(Data provided begins)

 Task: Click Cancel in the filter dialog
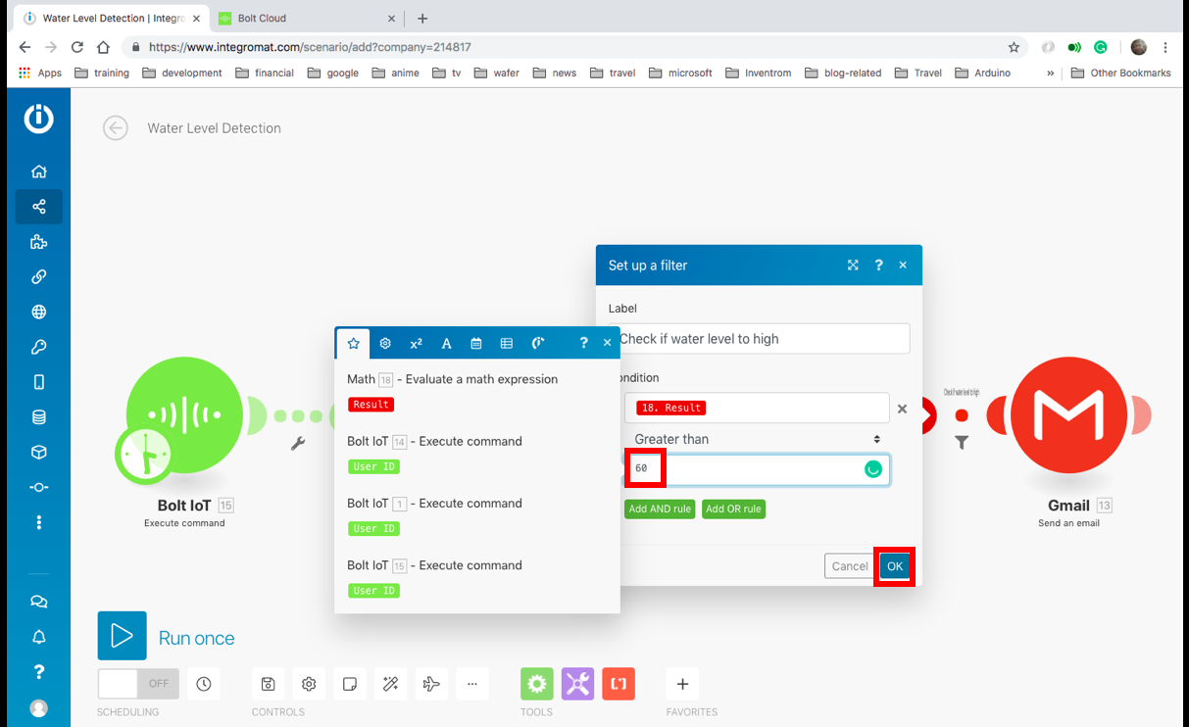[849, 566]
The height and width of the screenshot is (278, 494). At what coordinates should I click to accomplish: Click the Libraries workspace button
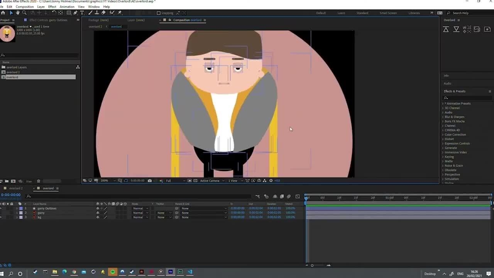[414, 13]
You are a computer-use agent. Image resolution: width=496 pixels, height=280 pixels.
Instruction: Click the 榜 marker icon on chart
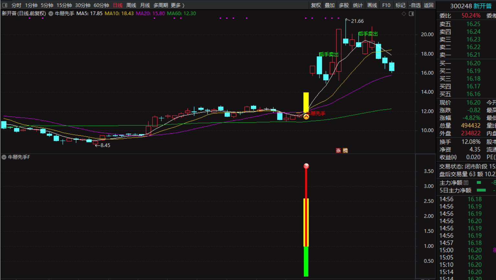click(345, 151)
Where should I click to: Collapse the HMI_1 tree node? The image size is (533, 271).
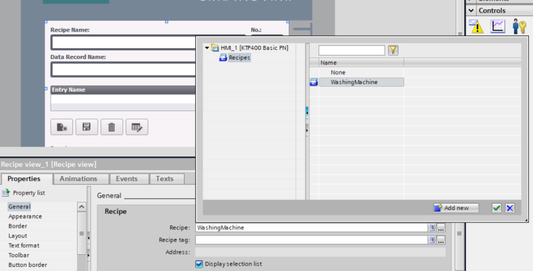(207, 48)
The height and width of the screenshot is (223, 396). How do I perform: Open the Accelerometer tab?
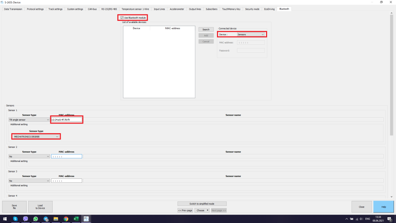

(Data provided ends)

### Assignment
Would you please copy, exactly and only, the lines from the one with "Instruction: Click the 榜 marker icon on chart" through the end of the entries above, skipping every picture?

### Answer to the exercise
Instruction: Click the 榜 marker icon on chart
click(345, 151)
Where should I click to: Collapse the HMI_1 tree node? The image size is (533, 271).
(207, 48)
The height and width of the screenshot is (223, 396). How do I perform: Open the Accelerometer tab?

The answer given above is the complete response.